By Jordan Owens
College students with opinions on our society and how it works, families wanting a better future for their children, and women fighting for what they believe are health rights all came out to the Women’s Wave march in hopes of making a difference.
The Women’s March organization mobilized the Washington, D.C community to support a woman’s right to have an abortion. Organizers called on attendees to vote in the upcoming midterm election for democrats and pro-choice candidates.
Using the chant “We won’t go back!” to highlight the overturning of Roe vs. Wade, hundreds of people marched from the Capitol Hill neighborhood to the U.S. Capitol.
Focusing on the local public, Native D.C speakers at the march insisted lawmakers of the area keep it a safe haven for women across the country to seek an abortion, and to finally give D.C statehood.
Along with the other speakers at the event, Rachel Carmona, Executive Director of the Women’s March organization, inspired the crowd with talk about the fight for women’s rights and the importance of women to society.

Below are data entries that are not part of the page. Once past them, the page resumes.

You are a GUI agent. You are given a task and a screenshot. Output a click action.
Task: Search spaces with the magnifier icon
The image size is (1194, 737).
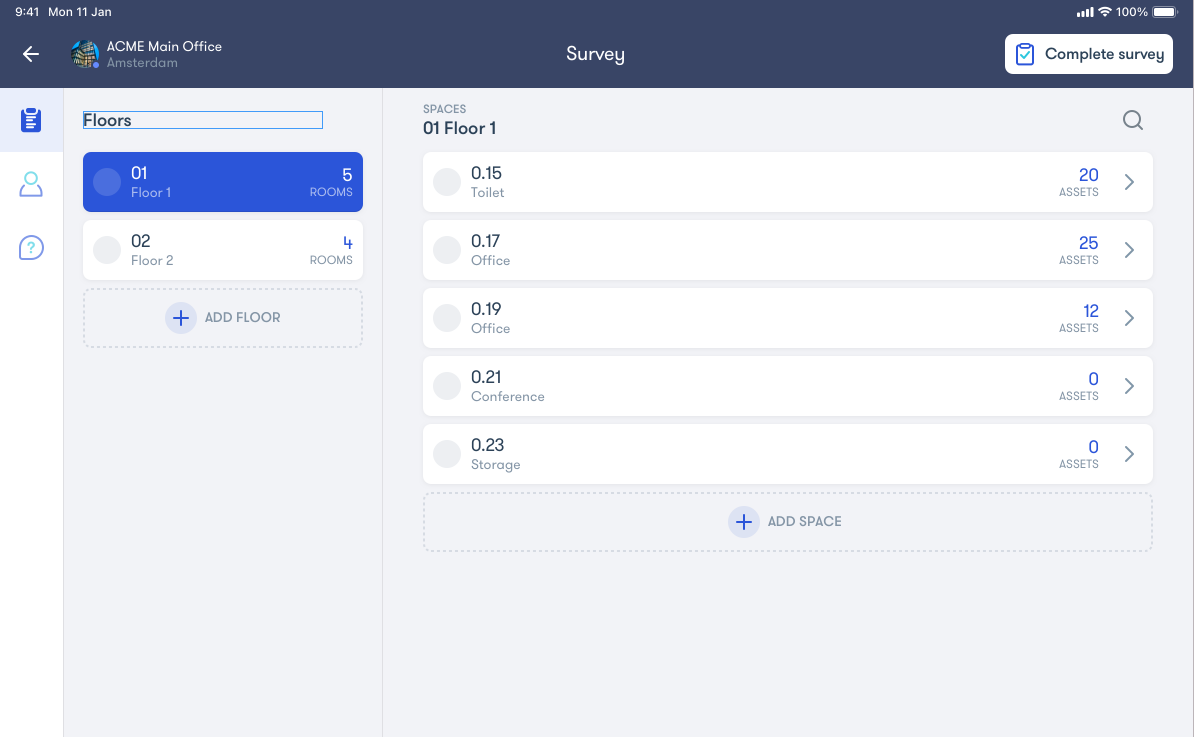(1132, 120)
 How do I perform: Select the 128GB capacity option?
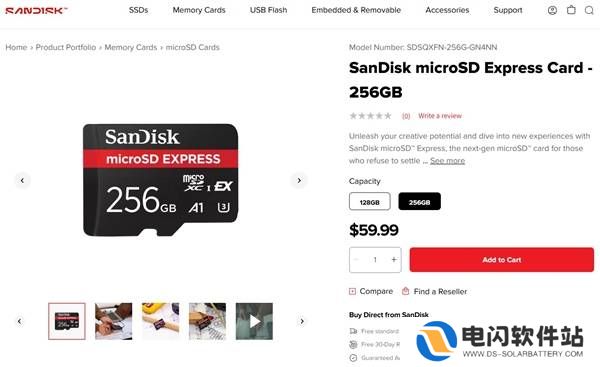tap(370, 202)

“As we go, we need to use our voices to represent all the women here, and abroad, whose voices are being silenced,” said Carmona. “We as American women will amplify their voices and join our sisters in this fight for freedom.”

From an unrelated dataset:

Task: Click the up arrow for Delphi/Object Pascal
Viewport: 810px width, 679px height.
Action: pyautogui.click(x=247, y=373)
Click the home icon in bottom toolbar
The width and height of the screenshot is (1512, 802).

Worsening situations and conflicts for women abroad and at home were used as other reasons this pro-choice rally told people to vote.
For many involved, the Women’s Wave march highlighted that the fight for women’s rights and freedoms is not over and is not something that one protest or rally will change.

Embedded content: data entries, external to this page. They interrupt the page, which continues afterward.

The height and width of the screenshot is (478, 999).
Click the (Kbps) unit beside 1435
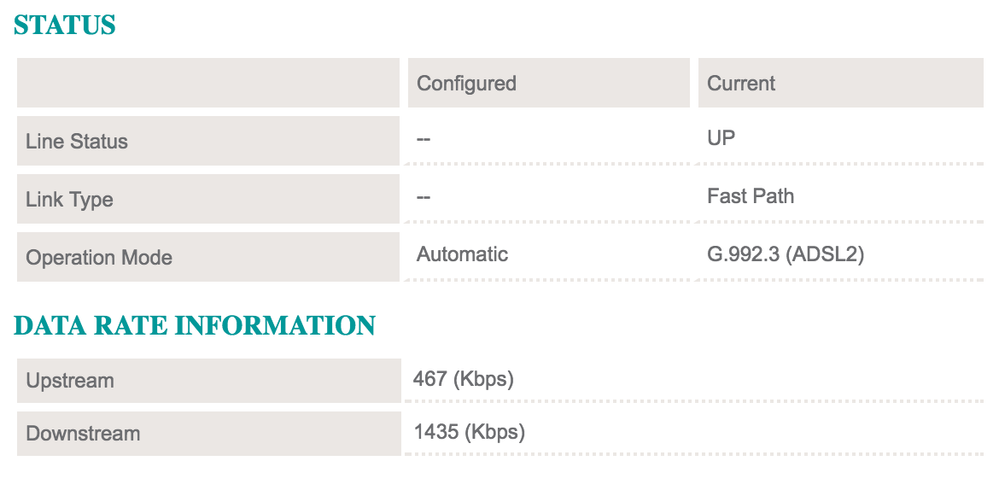(x=495, y=432)
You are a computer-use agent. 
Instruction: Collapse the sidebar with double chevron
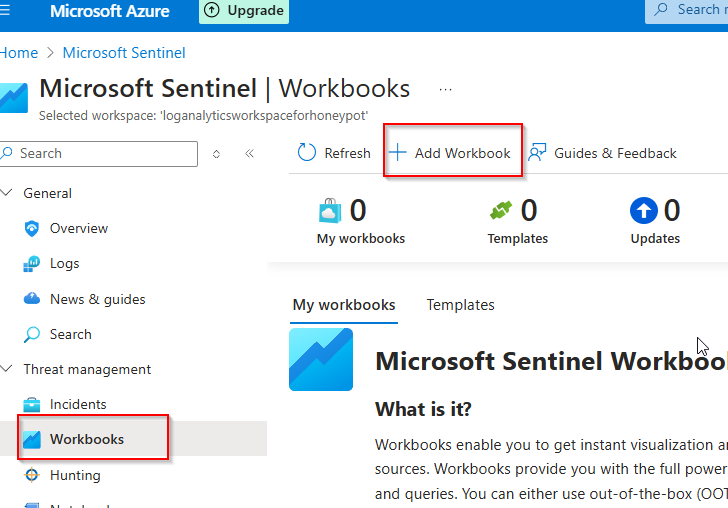[x=249, y=154]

It takes continuously women standing together in not only this midterm election but also all future local, state, and federal elections. For them, it takes electing pro-choice women candidates into office.
Though it is not the only motivation for people to get out and vote, abortion rights is definetly one of main reasons for both Republicans and Democrats. This issue has a hold on the American people and will affect the midterm election outcomes.